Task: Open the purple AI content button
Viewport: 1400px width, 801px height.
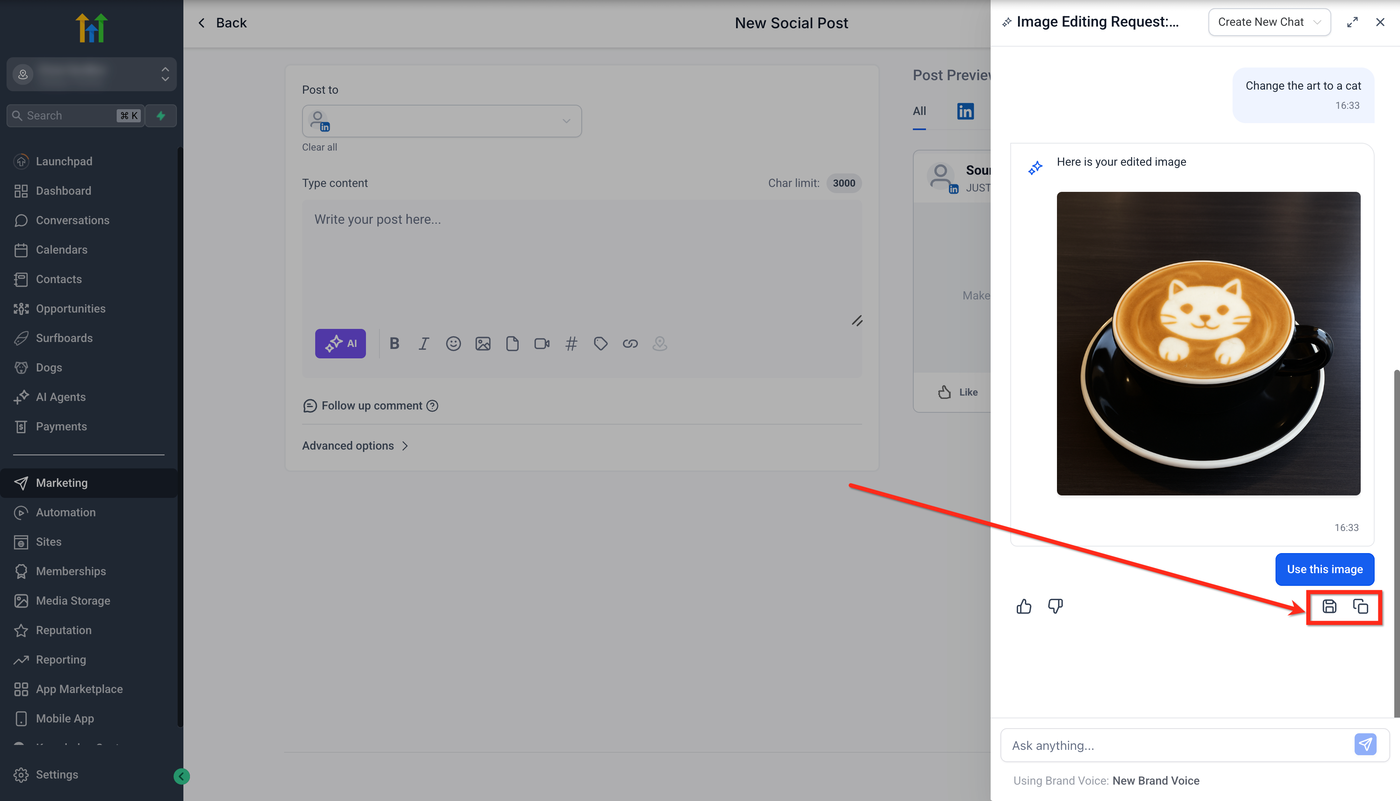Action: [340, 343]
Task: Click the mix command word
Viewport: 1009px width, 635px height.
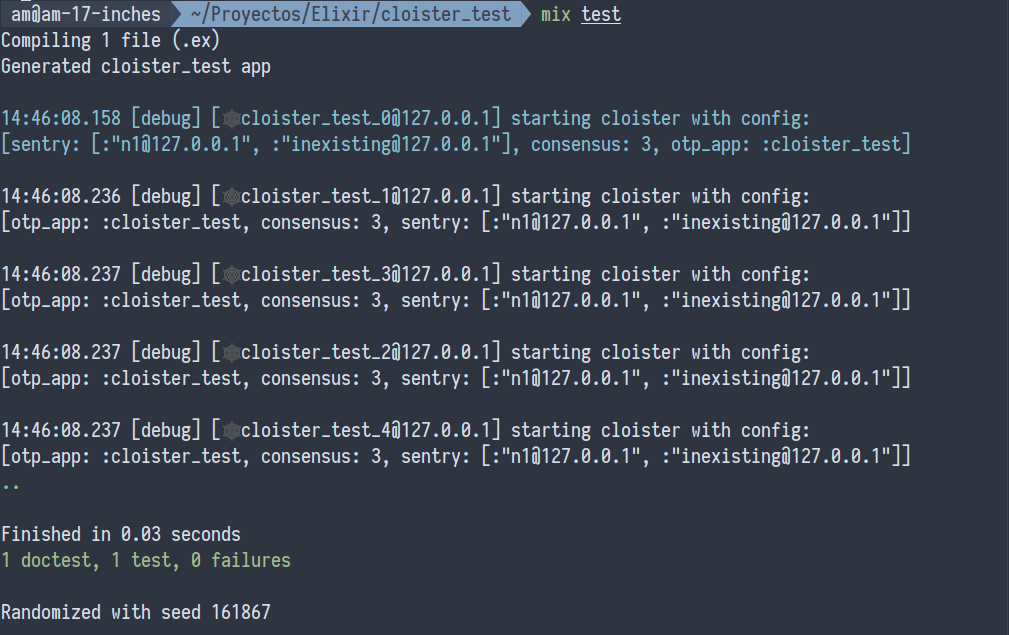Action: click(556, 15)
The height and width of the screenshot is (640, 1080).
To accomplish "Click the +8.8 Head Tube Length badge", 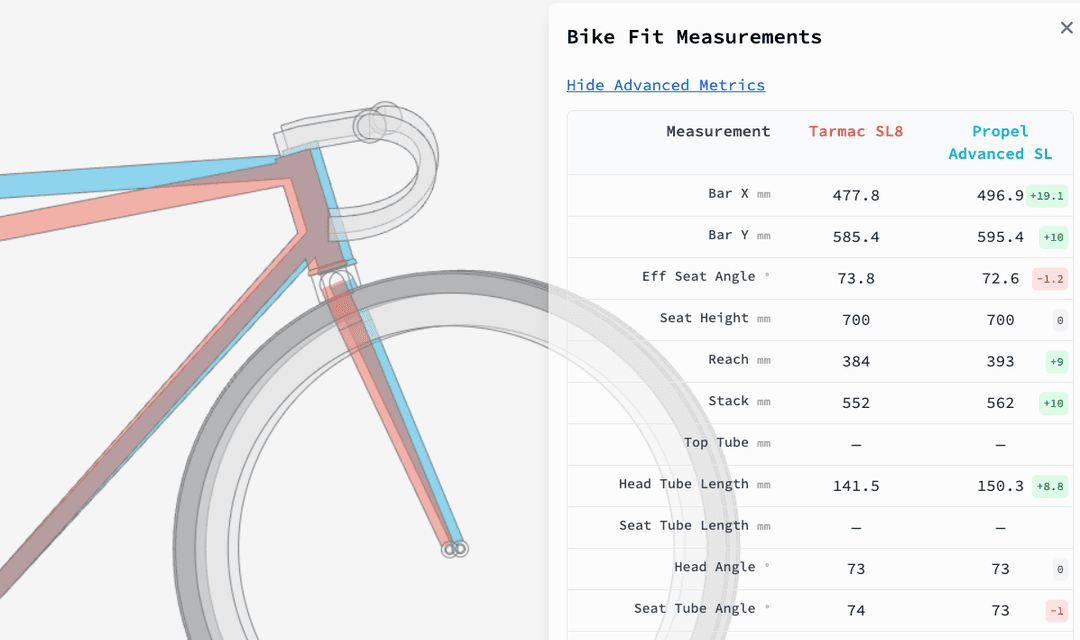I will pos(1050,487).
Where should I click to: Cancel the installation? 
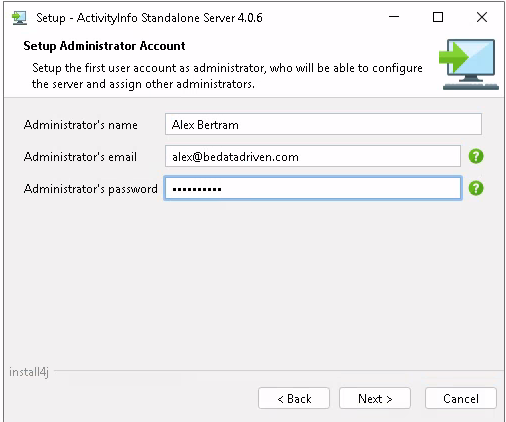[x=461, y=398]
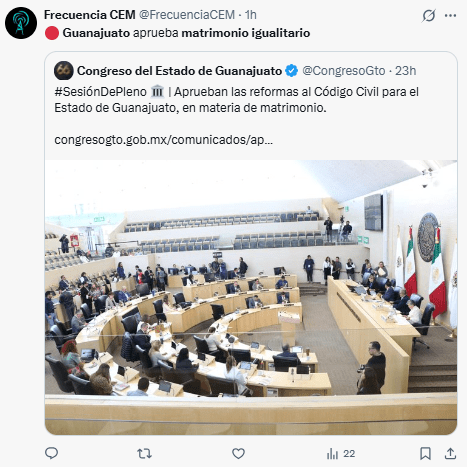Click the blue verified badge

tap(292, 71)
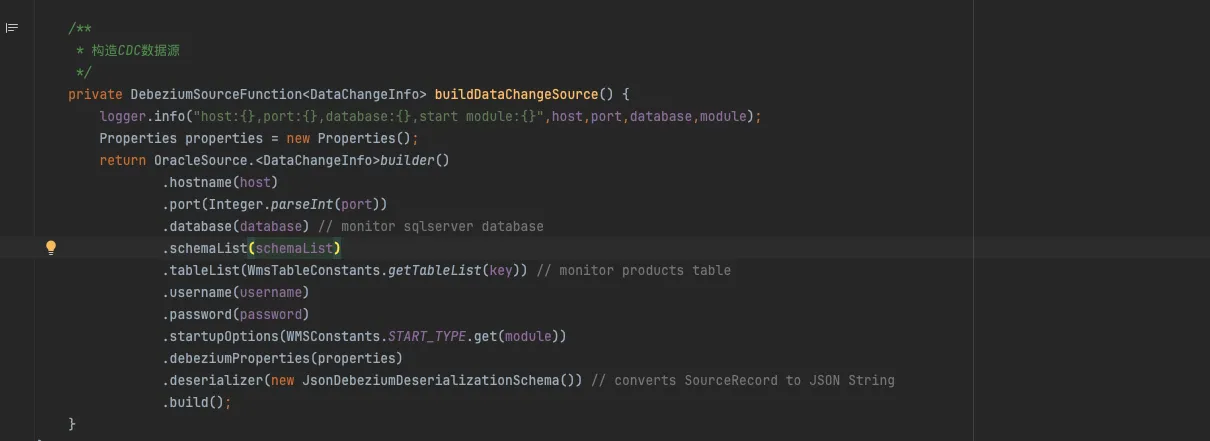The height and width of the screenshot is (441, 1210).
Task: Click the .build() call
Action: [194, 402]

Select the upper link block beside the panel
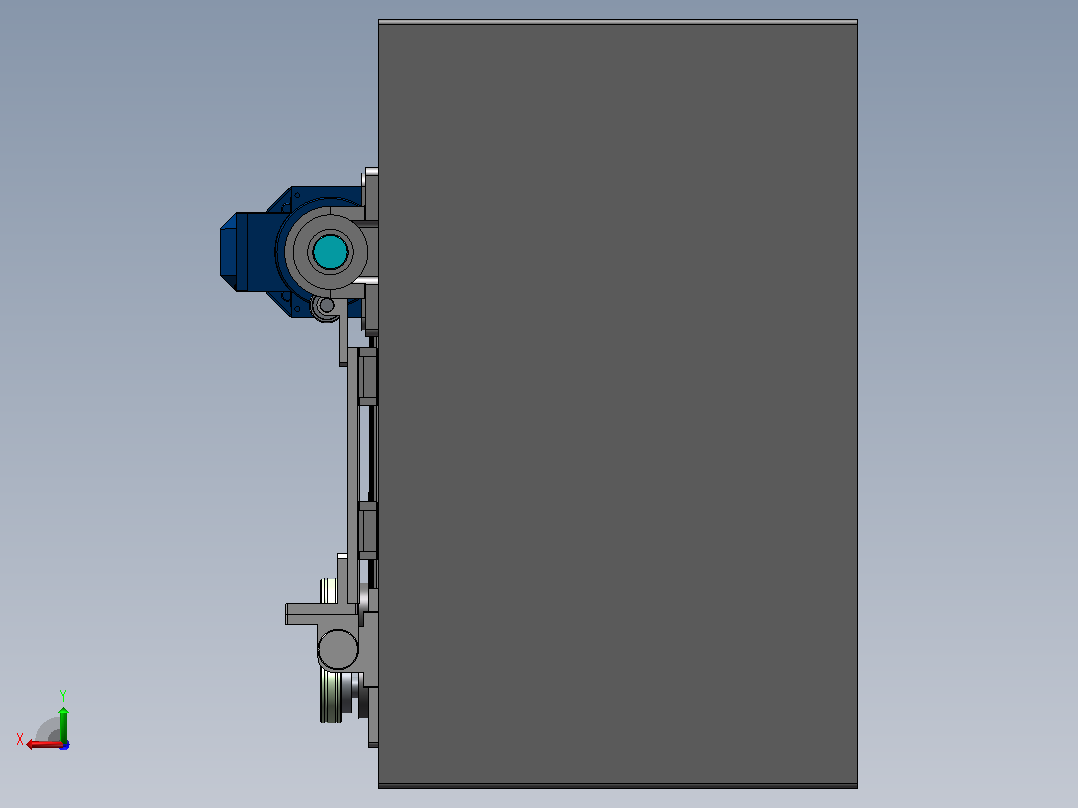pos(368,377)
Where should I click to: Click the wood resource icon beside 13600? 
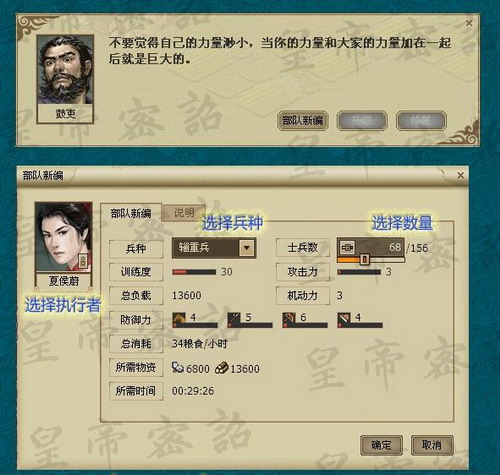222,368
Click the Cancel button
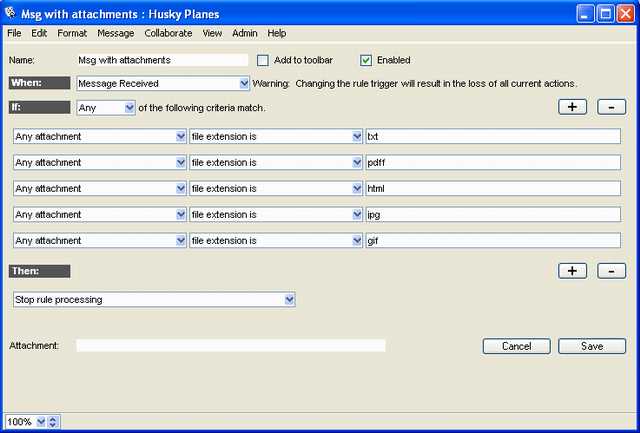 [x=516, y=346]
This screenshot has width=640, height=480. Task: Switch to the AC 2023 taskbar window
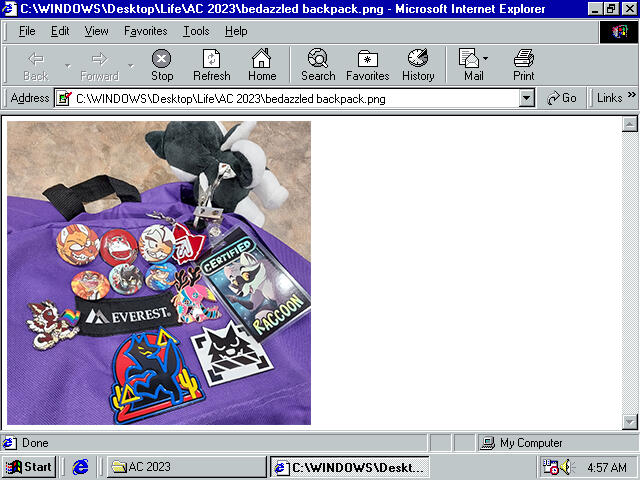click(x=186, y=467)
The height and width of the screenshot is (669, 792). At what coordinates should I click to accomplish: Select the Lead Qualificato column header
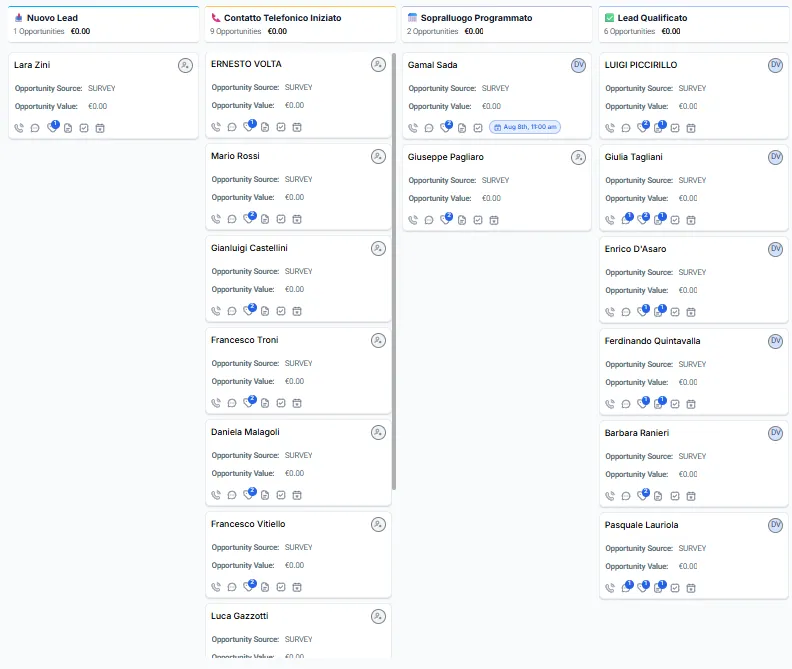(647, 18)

# TASK BRIEF
The answer must be an exact transcription of the lines from the one containing "Where should I click to: Cancel" through the last line of the records above, both included, with no pictures.

# RESULT
Where should I click to: Cancel the installation? 
[x=461, y=398]
Click the blue verified badge

tap(292, 71)
The height and width of the screenshot is (441, 1210).
Task: Click the .build() call
Action: [194, 402]

Select the upper link block beside the panel
pos(368,377)
Where should I click to: Click the wood resource icon beside 13600? 
222,368
Click the Cancel button
 [x=516, y=346]
This screenshot has width=640, height=480. Task: Switch to the AC 2023 taskbar window
click(x=186, y=467)
The height and width of the screenshot is (669, 792). At what coordinates should I click to accomplish: Select the Lead Qualificato column header
(647, 18)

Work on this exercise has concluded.